Menanggapi polemik perpanjangan izin FPI, Direktur Organisasi Kemasyarakatan, Politik, dan Pemerintahan Umum Kementerian Dalam Negeri (Kemendagri) Lutfi T.M.A mengonfirmasi, sejauh ini pihak FPI belum ada yang mengajukan perpanjangan surat keterangan terdaftar (SKT). Sehingga, pihaknya belum bisa mengambil sikap atas beredarnya petisi di Change.org.

"Petisi yang menolak maupun yang mendukung akan kami dengar. Nanti kami kaji," tutur Lutfi saat dihubungi, Kamis (13/6).

Mengenai pengajuan perpanjangan SKT, Lutfi mengatakan, prosedurnya sama persis dengan pendaftaran pertama kali, seperti mengajukan nomor pokok wajib pajak (NPWP), domisili, program kerja, sekretariat, kepengurusan, dan surat pernyataan masing-masing bersedia didapuk jadi pengurus.

Lutfi mengatakan, persyaratan pembentukan ormas pun ketat dan selektif. Akan tetapi, sepanjang memenuhi persyaratan, izin FPI akan tetap diperpanjang. Tata cara pendaftaran ormas sendiri diatur dalam Peraturan Menteri Dalam Negeri Nomor 57 Tahun 2017.

Ada sejumlah persyaratan yang tak kalah penting. Lutfi mengungkapkan, ormas dilarang menggunakan lambang, bendera, atau atribut yang sama dengan instansi pemerintah. Selain itu, ormas juga tak boleh saling bermusuhan dengan menggoreng isu suku, agama, ras, dan antargolongan.

Di samping itu, ormas pun tak boleh menyalahgunakan, menistakan, dan menodai agama. Kemudian, tidak melakukan aksi kekerasan, tidak melanggar ketertiban umum, serta tidak merusak fasilitas umum.
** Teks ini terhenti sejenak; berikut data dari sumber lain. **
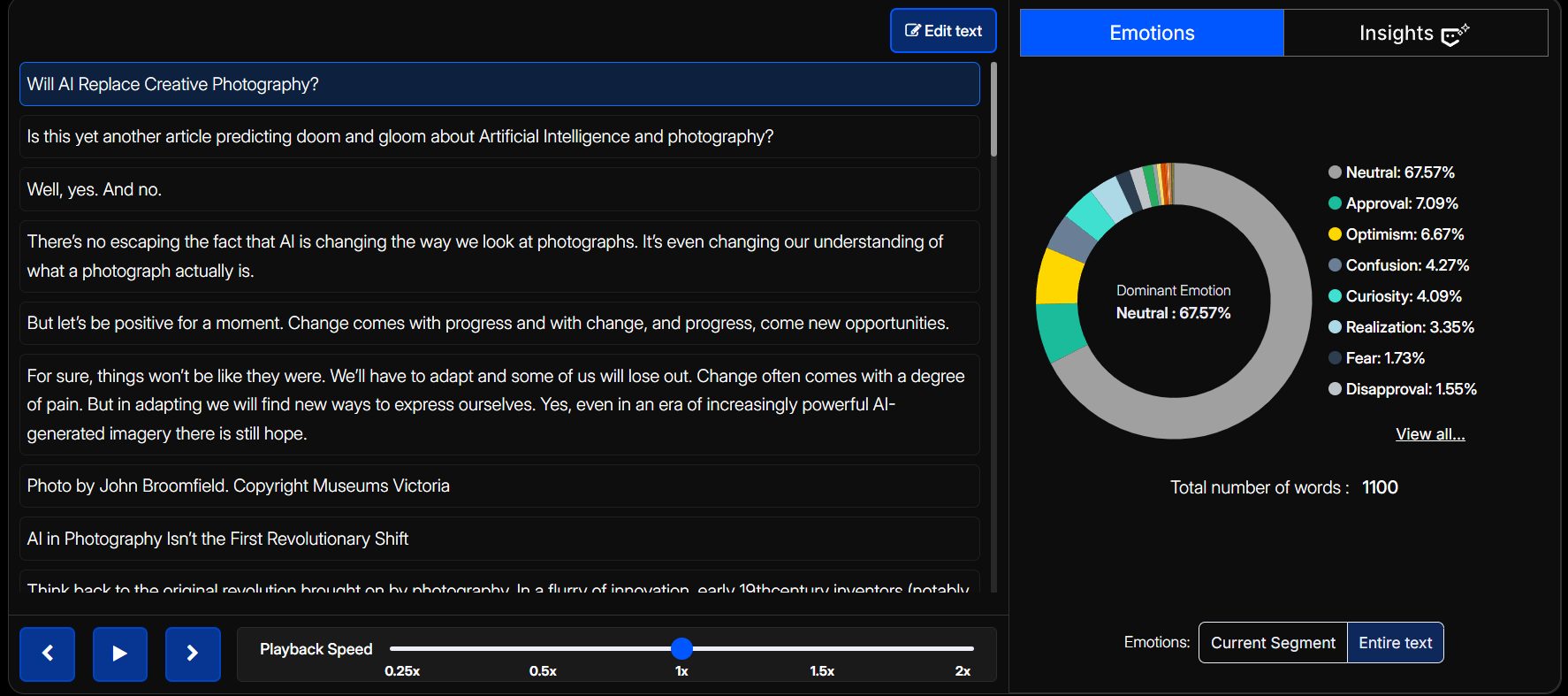Click the Neutral legend dot
1568x696 pixels.
[1335, 172]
Tak hanya itu. Menurut Lutfi, sesuai ketentuan di dalam Peraturan Pemerintah Pengganti Undang-undang (Perppu) 2/2017 tentang Organisasi Kemasyarakatan yang diteken Presiden Jokowi pada 10 Juli 2017, Pasal 59 ayat 3 huruf d, ormas tak boleh menjalankan tugas dan wewenang penegak hukum, seperti menangkap, menahan, atau investigasi.

"Jika melanggar, nanti langsung kami berikan sanksi. Tapi sebelumnya akan kami beri peringatan terlebih dahulu," ujar Lutfi.
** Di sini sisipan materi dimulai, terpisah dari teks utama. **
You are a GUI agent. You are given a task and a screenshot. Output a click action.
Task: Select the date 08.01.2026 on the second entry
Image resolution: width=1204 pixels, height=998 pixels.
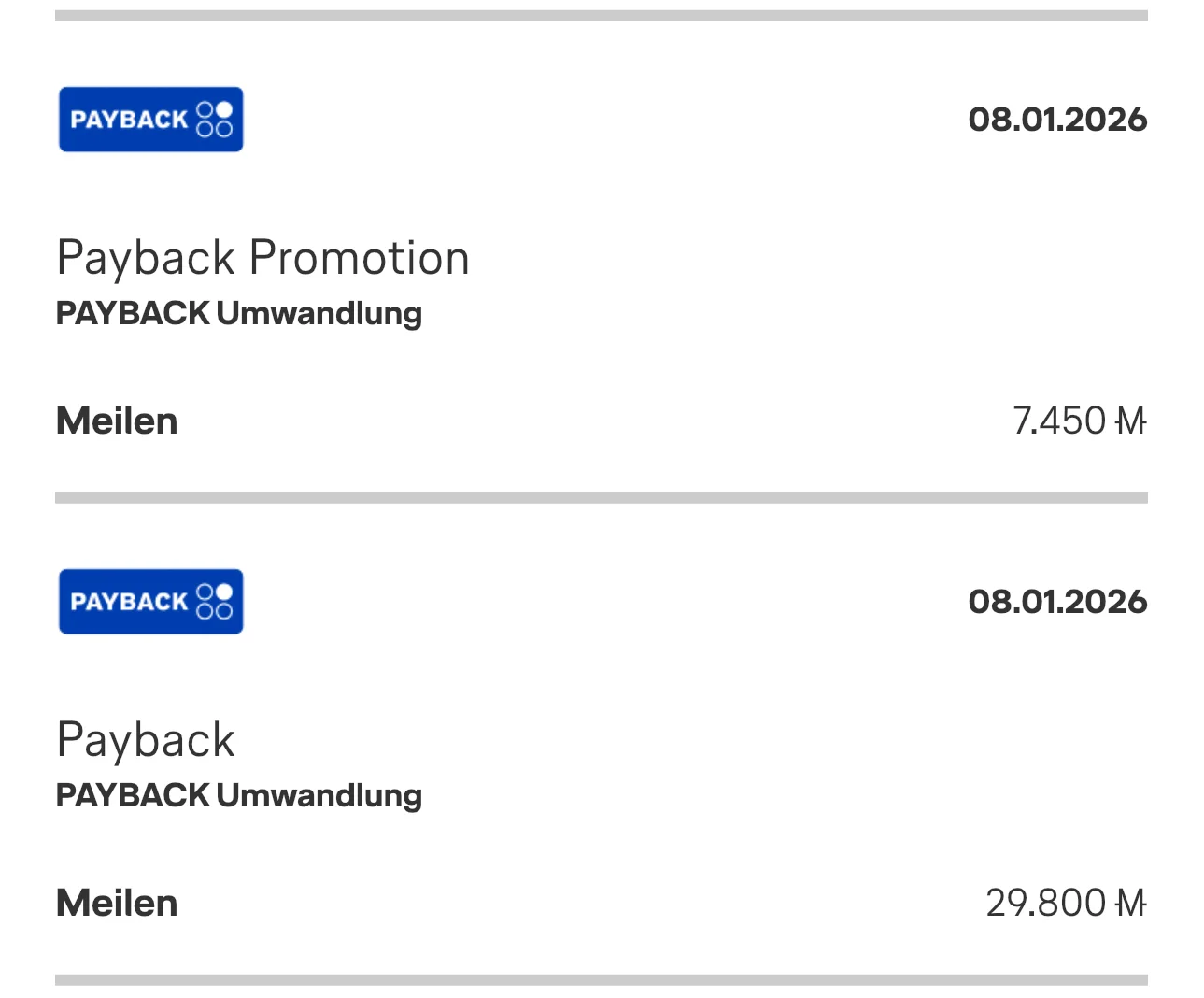click(1056, 601)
Yang paling fatal, kata Lutfi, bila ormas sudah melanggar asas Pancasila dan UUD 1945. Maka, pengajuan izin otomatis ditolak.

"Sudah sekian puluh tahun bangsa Indonesia sepakat terhadap asas Pancasila. Kok tiba-tiba diubah, kan enggak bisa. Enak saja mau mengubahnya," kata Lutfi.

Penolakan perpanjangan izin dialami Gerakan Fajar Nusantara (Gafatar) dan Hizbut Tahrir Indonesia (HTI). Gafatar pernah mengajukan SKT sebanyak tiga kali. Pertama kali, ormas ini mendaftar pada November 2011. Lantas, pada April dan November 2012, ormas ini kembali mengajukan SKT. Namun, semuanya ditolak. Ormas ini dianggap pemerintah berhalauan radikal dan dinyatakan terlarang.

Pemerintah pun membubarkan HTI pada 19 Juli 2017, dengan mencabut status badan hukum ormas tersebut. HTI dinilai bertentangan dengan Pancasila dan UUD 1945, karena mendakwahkan doktrin khilafah.

Di sisi lain, Asep Warlan Yusuf menuturkan, jika ormas hanya melanggar ketertiban umum kemudian dibubarkan, riskan terjebak opini subjektif. Jika ormas membuat kerusuhan atau keributan, sebut Asep, solusinya bukan dibubarkan, tetapi sanksi pidana atau pembekuan.

Asep menilai, seiring dengan usianya yang hampir 21 tahun, FPI sudah memenuhi persyaratan dan prosedur SKT di Kemendagri. Menurutnya, FPI punya kebermanfaatan dalam membina kesadaran bernegara, andil dalam mencerdaskan bangsa, dan memupuk bibit persaudaraan.

“Kalau punya manfaat berarti punya peluang untuk diperpanjang kan? Beda bila merugikan masyarakat dan melanggar asas Pancasila dan UUD 1945, pasti cenderung dipertimbangkan kembali untuk tidak diperpanjang,” ujar Asep.